Targeting CTPS1 and nucleotide metabolism in MYC-amplified medulloblastoma

Project Goal: Identify other proteins and pathways required for MYC to function, finding new approaches to specifically eliminate tumor cells.

MyronEvans_SeattleChildrensResearchInstitute (002)

Institution: Seattle Children’s Research Institute

Researchers: Myron Evans, PhD

Year Awarded: 2023

Type of Childhood Cancer: Medulloblastoma (MB)

Project Description:

Medulloblastoma (MB) is the most common brain tumor in children. One form of MB (G3 MB) commonly has mutations in MYC, a gene which drives aggressive tumor growth. Patients with G3 MB are routinely treated with intense chemotherapy and radiation which commonly leads to devastating side effects that persist into adulthood. Developing therapies that specifically target tumors is therefore a significant unmet need in pediatric cancer. There are no therapies that directly target MYC available for patients today. Instead of going after MYC itself, our lab takes the approach of identifying other proteins and pathways required for MYC to function, finding new approaches to specifically eliminate tumor cells. Preliminary work suggests that an enzyme called CTPS1 is one of these proteins required for tumor growth. We show that targeting CTPS1 causes tumor cells to stop growing but does not actually kill them. We reveal the mechanism behind this survival of tumor cells (activation of a protein called CHK1) and show that combining a drug against CTPS1 and one against CHK1 kills tumor cells in culture and in animal models.
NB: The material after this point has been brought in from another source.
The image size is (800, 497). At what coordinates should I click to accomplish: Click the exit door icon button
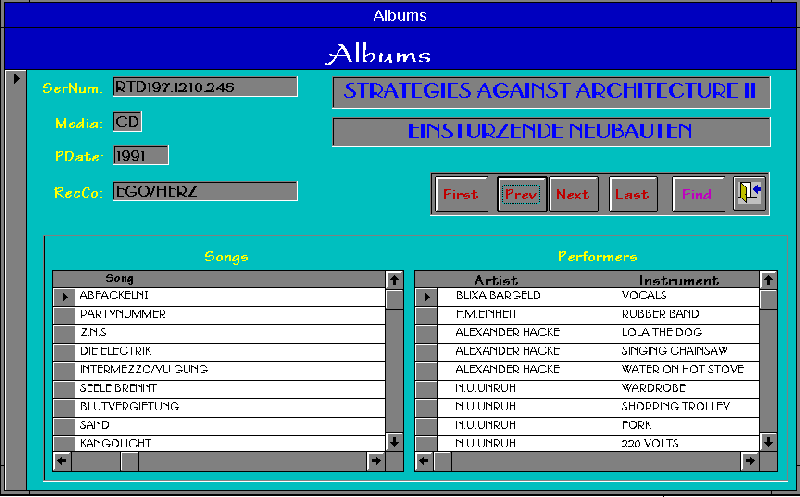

In this proposal, we will test a version of the CTPS1 inhibitor that crosses into the brain, an essential step in targeting medulloblastoma. Initial results with this version of the CTPS1 inhibitor combined with our CHK1 antagonist are promising, showing significant killing of tumor cells. We will expand our findings in tumor cells from multiple patients to establish use across patient populations. We will also test our combination in mice that are implanted with human tumors. Completion of this project will validate our combination and support further testing to move it into patients. This project has the potential to bring a new therapeutic option to patients in need and to influence the long term-survival of children suffering from this deadly disease.